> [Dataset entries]
-*-

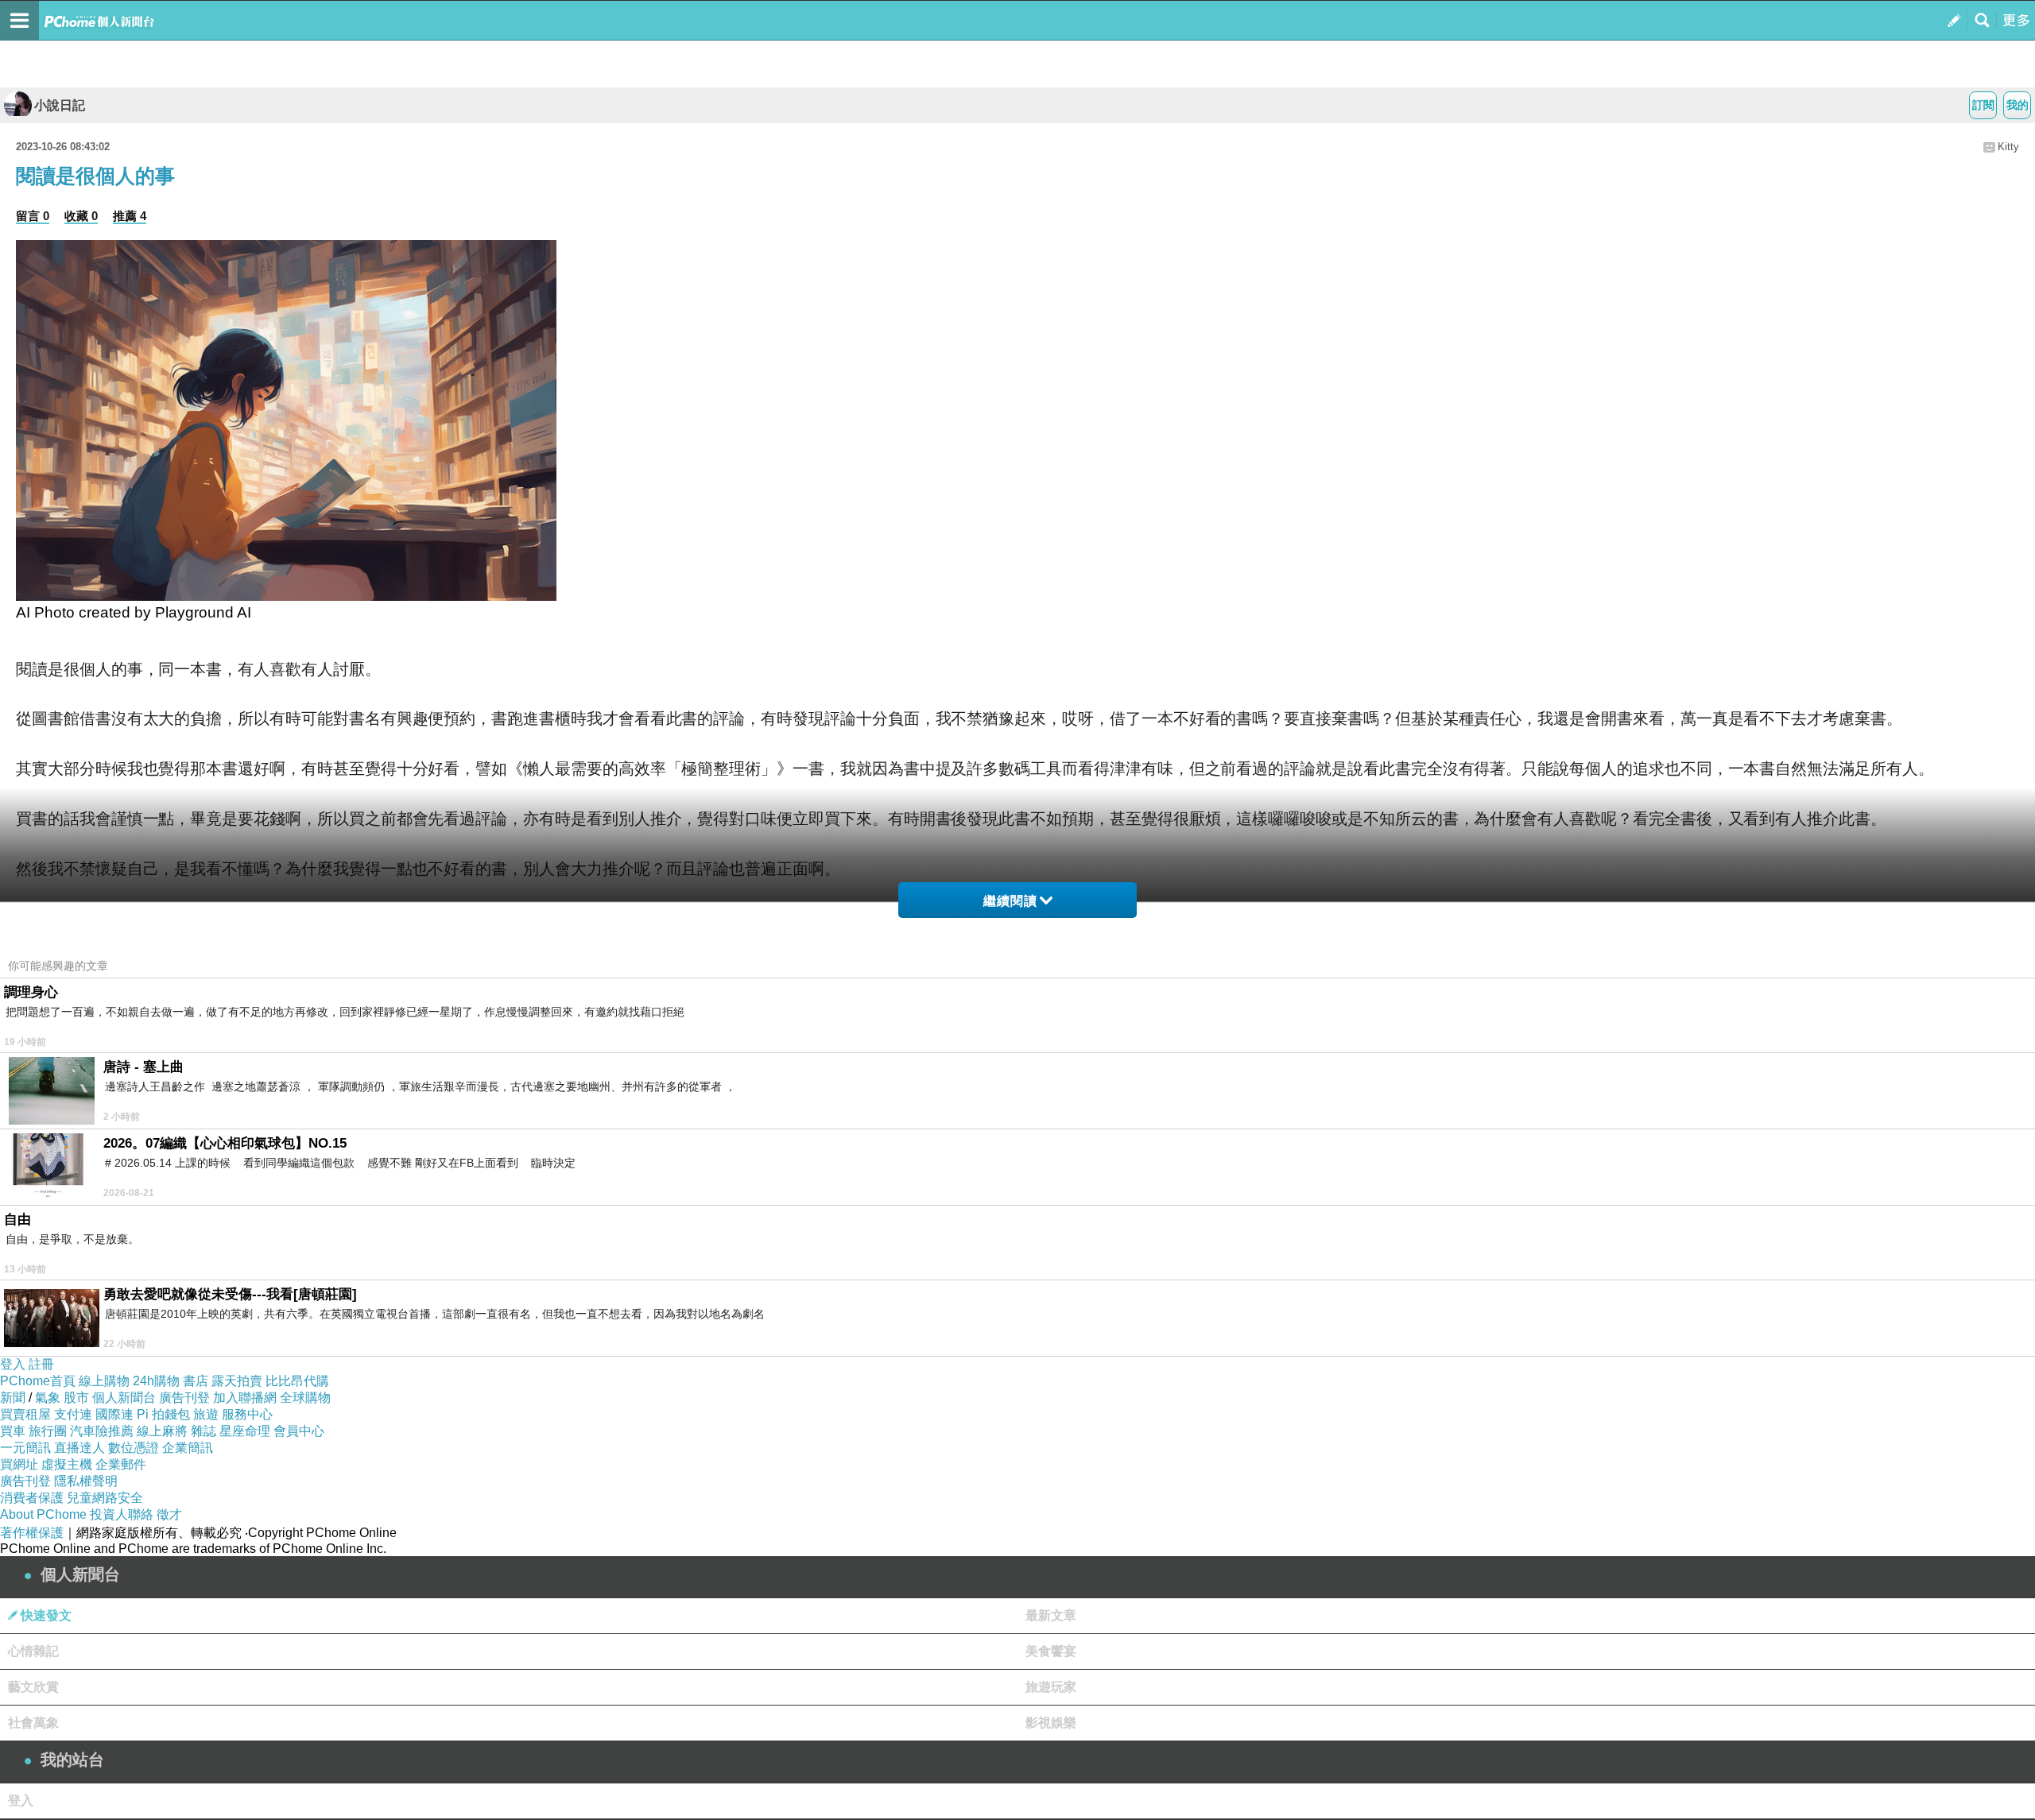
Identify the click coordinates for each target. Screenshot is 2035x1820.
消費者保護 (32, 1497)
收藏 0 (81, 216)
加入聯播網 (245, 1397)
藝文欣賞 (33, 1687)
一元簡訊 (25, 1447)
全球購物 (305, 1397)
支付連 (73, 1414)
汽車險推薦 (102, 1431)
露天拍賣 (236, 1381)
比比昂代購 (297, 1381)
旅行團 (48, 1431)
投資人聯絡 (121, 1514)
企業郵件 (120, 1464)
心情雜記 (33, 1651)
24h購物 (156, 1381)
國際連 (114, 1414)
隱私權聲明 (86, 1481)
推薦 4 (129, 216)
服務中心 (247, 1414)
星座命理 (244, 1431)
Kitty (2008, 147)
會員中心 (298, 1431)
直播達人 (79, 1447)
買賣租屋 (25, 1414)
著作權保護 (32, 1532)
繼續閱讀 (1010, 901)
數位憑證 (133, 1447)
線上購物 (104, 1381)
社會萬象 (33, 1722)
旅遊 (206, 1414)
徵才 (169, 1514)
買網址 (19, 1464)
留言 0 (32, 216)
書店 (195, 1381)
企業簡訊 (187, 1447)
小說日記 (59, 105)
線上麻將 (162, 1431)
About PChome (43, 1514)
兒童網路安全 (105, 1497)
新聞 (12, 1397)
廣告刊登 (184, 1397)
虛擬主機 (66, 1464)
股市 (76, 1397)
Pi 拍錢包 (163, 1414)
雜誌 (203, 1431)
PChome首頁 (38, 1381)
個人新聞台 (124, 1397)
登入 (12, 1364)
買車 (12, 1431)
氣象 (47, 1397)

-*-

> [ABOUT THIS EXERCISE]
From the first line above to the last, reproduce the records exactly but without the pictures.

> [YOUR RESPONSE]
Identify the click coordinates for each target. Screenshot is 2035x1820.
消費者保護 (32, 1497)
收藏 0 (81, 216)
加入聯播網 (245, 1397)
藝文欣賞 (33, 1687)
一元簡訊 (25, 1447)
全球購物 (305, 1397)
支付連 (73, 1414)
汽車險推薦 (102, 1431)
露天拍賣 (236, 1381)
比比昂代購 (297, 1381)
旅行團 (48, 1431)
投資人聯絡 (121, 1514)
企業郵件 (120, 1464)
心情雜記 (33, 1651)
24h購物 (156, 1381)
國際連 (114, 1414)
隱私權聲明 (86, 1481)
推薦 4 (129, 216)
服務中心 (247, 1414)
星座命理 (244, 1431)
Kitty (2008, 147)
會員中心 (298, 1431)
直播達人 (79, 1447)
買賣租屋 (25, 1414)
著作權保護 (32, 1532)
繼續閱讀 (1010, 901)
數位憑證 (133, 1447)
線上購物 (104, 1381)
社會萬象 (33, 1722)
旅遊 (206, 1414)
徵才 (169, 1514)
買網址 (19, 1464)
留言 0 (32, 216)
書店 (195, 1381)
企業簡訊 (187, 1447)
小說日記 (59, 105)
線上麻將 (162, 1431)
About PChome (43, 1514)
兒童網路安全 (105, 1497)
新聞 (12, 1397)
廣告刊登 (184, 1397)
虛擬主機 (66, 1464)
股市 (76, 1397)
Pi 拍錢包 (163, 1414)
雜誌 (203, 1431)
PChome首頁 (38, 1381)
個人新聞台 (124, 1397)
登入 (12, 1364)
買車 (12, 1431)
氣象 (47, 1397)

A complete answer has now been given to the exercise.